— WRITTEN TASK —
Write out the lines from the one containing "1568x756 pixels. How" through the last line, inclusive, switching "description" to "title" and keeping everything else the same. Leave the pictures out.

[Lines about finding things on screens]
* * * * * * *

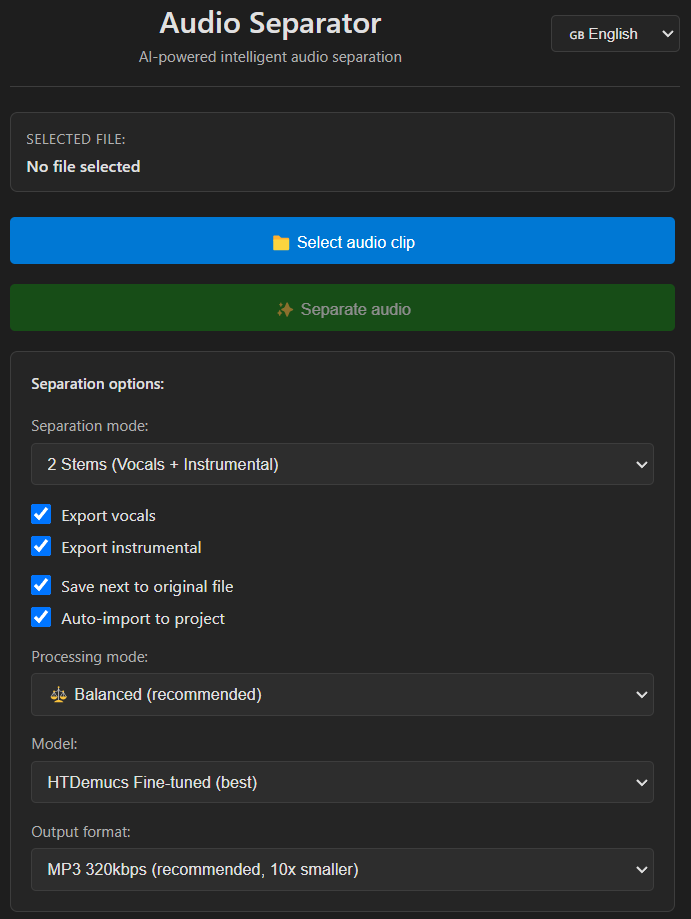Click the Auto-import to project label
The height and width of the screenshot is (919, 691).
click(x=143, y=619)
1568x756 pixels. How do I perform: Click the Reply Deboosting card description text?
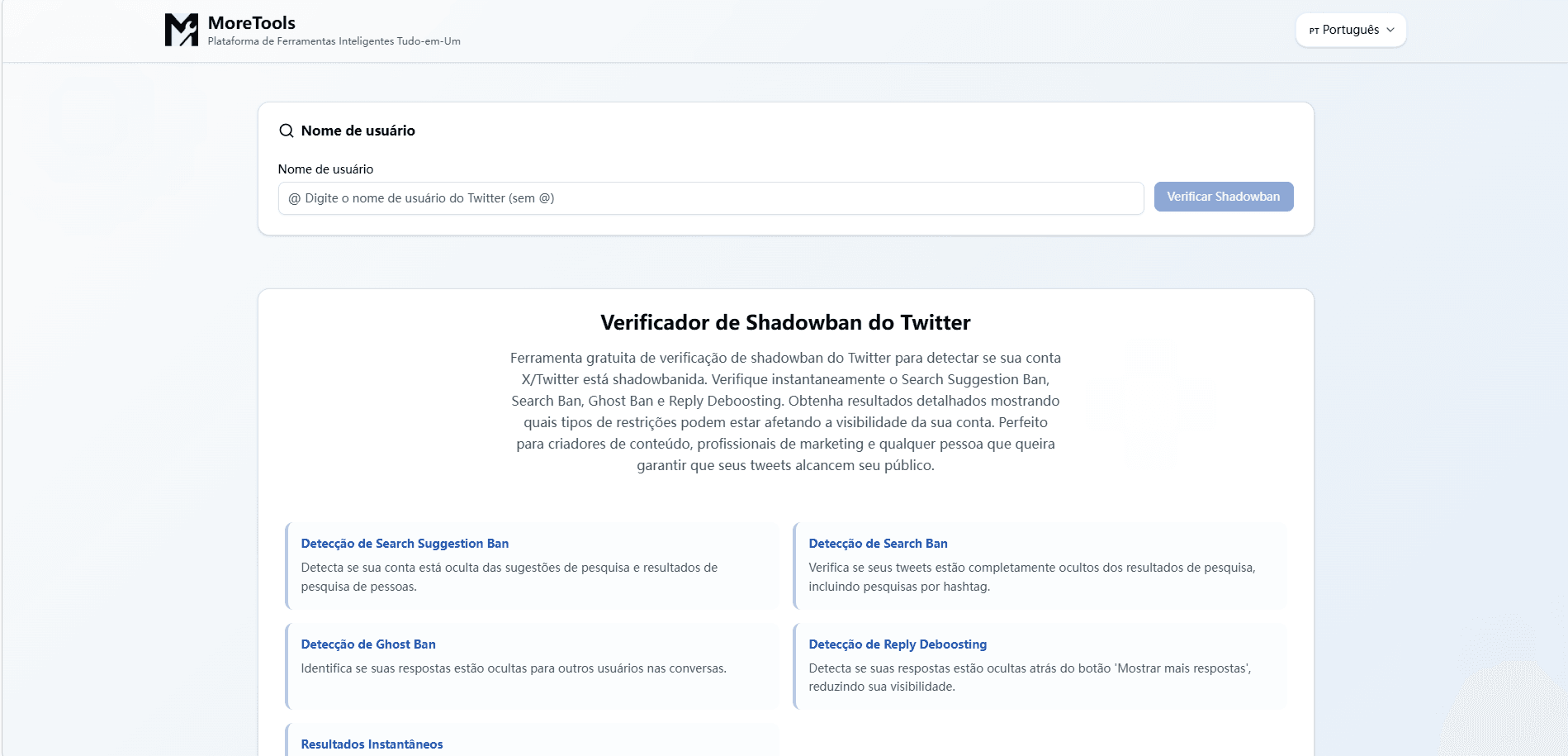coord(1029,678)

* * * * * * *

— FULL ANSWER —
1568x756 pixels. How do I perform: Click the Reply Deboosting card title text?
coord(1029,678)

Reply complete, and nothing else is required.